HuffPo visitors targeted with malvertising, infected with ransomware
The last days of the past and the first days of the current year have been unlucky for visitors of several popular sites including the Huffington Post and Gamezone.com, which were unknowingly serving malicious ads that ultimately led to a ransomware infection.
Cyphort Lab researchers first spotted the malvertising campaign on New Year’s Eve on the HuffPo’s Canadian website. A few days later, the ads were served on HuffingtonPost.com.
The ensuing investigation revealed that the source of the ads is advertising.com, an AOL ad-network.
Visitors to the sites who were served the ads were automatically redirected to a landing page hosting either the Neutrino or the Sweet Orange exploit kit. The kits served several exploits, and if one of them was successful, a new variant of the Kovter ransowmare was downloaded and executed.
Kovter blocks the targeted computer’s keyboard and mouse, usually demands a ransom of around $300, and searches the web browser’s history for URLs of adult content sites to include in the ransom note.
AOL has been notified of the problem, and has removed the malicious ads from rotation both in their advertising.com ad-network as well as in their adtech.de one.
Nick Bilogorskiy, director of security research with Cyphort, explained that while advertising networks do their best to spot these malicious ads when they are submitted, sometimes they fail to do so because the attackers are adept at hiding their real nature, or they enable the infection chain many days after the ads start “playing.”
“Another way is to only serve the exploits to every 10th user, or every 20th user who views the ad.
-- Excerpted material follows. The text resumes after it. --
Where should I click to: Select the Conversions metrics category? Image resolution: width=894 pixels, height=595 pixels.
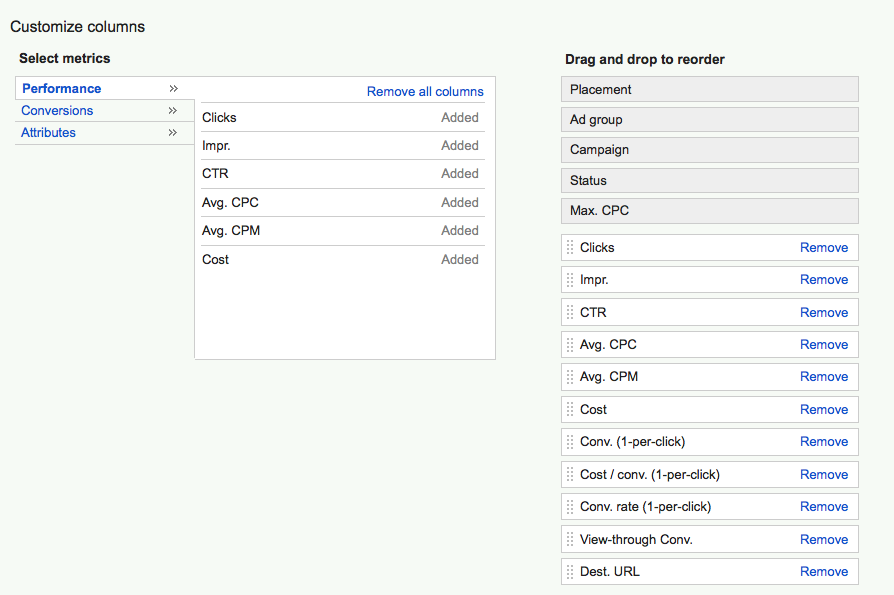tap(57, 111)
Verifying user agents and IP addresses also is a common strategy to hide from analysts and automated malware detection,” he told Adam Greenberg.
That’s why site administrators should regularly check their websites for malicious advertisements (and malware).
This is not the first time that Kovter was delivered in this way. Another malvertising campaign targeting YouTube users was spotted in October 2014.